Solved – Trend Analysis: How to tell random fluctuations from actual changes in trends

test-for-trendtime series

I hope somebody in here can help me: I'm looking for some pointers as to how to distinguish random fluctuation from actual changes in trends, e.g.:

  • In a time series with measures taken at monthly (daily) intervals, for how many months (days) does the change have to be consistent (e.g. going from decreasing to increasing) before one can say that it is an actual change in trend and not just a random fluctuation?

  • How large (percentage-wise or in comparison with the variation) does the change have to be in order to be a real change and not just a random fluctuation?

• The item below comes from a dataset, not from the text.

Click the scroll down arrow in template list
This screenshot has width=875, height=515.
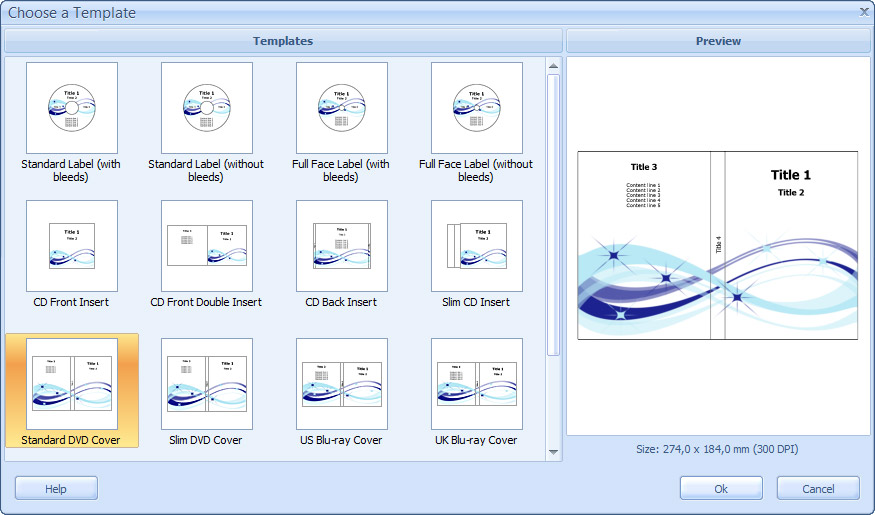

Is there any any rules of thumb or hard rules on this?

Thanks!

EDIT: Example: If I have a time series with 60 observations, and the trend change (from decreasing to increasing, say) at observation 30, when will I be able to detect that it is a real change in the trend and not a random fluctuation? At observation 31? 32? 33? Something else?

r1 <- seq(1,30, by = 1)
r2 <- 1/r1
r3 <- sort(r2)
ex <- append(r2,r3)

   ex
[1] 1.00000000 0.50000000 0.33333333 0.25000000 0.20000000 0.16666667 0.14285714 0.12500000 0.11111111 0.10000000 0.09090909 0.08333333 0.07692308 0.07142857 0.06666667 0.06250000 0.05882353 0.05555556 0.05263158 0.05000000 0.04761905 0.04545455 0.04347826 0.04166667 0.04000000
[26] 0.03846154 0.03703704 0.03571429 0.03448276 0.03333333 0.03333333 0.03448276 0.03571429 0.03703704 0.03846154 0.04000000 0.04166667 0.04347826 0.04545455 0.04761905 0.05000000 0.05263158 0.05555556 0.05882353 0.06250000 0.06666667 0.07142857 0.07692308 0.08333333 0.09090909
[51] 0.10000000 0.11111111 0.12500000 0.14285714 0.16666667 0.20000000 0.25000000 0.33333333 0.50000000 1.00000000

Best Answer

Expanding on @Aleksendr Blekh's answer. You can use the below code for decomposing trend, using the decompose function in R:

births <- scan("http://robjhyndman.com/tsdldata/data/nybirths.dat")
birthstimeseries <- ts(births, frequency=12, start=c(1946,1))
if(!require("TTR")) { install.packages("TTR");  require("TTR") }
birthstimeseriescomponents <- decompose(birthstimeseries)
birthstimeseriescomponents$seasonal # the seasonal component
birthstimeseriescomponents$trend # the trend component
birthstimeseriescomponents$random # random (irregular / remainder) component
# plot the seasonality, trend and random (epsilon) components
plot(birthstimeseriescomponents)

For changes in trends, relevant reading: Hidden Markov Models, Change Point Analysis.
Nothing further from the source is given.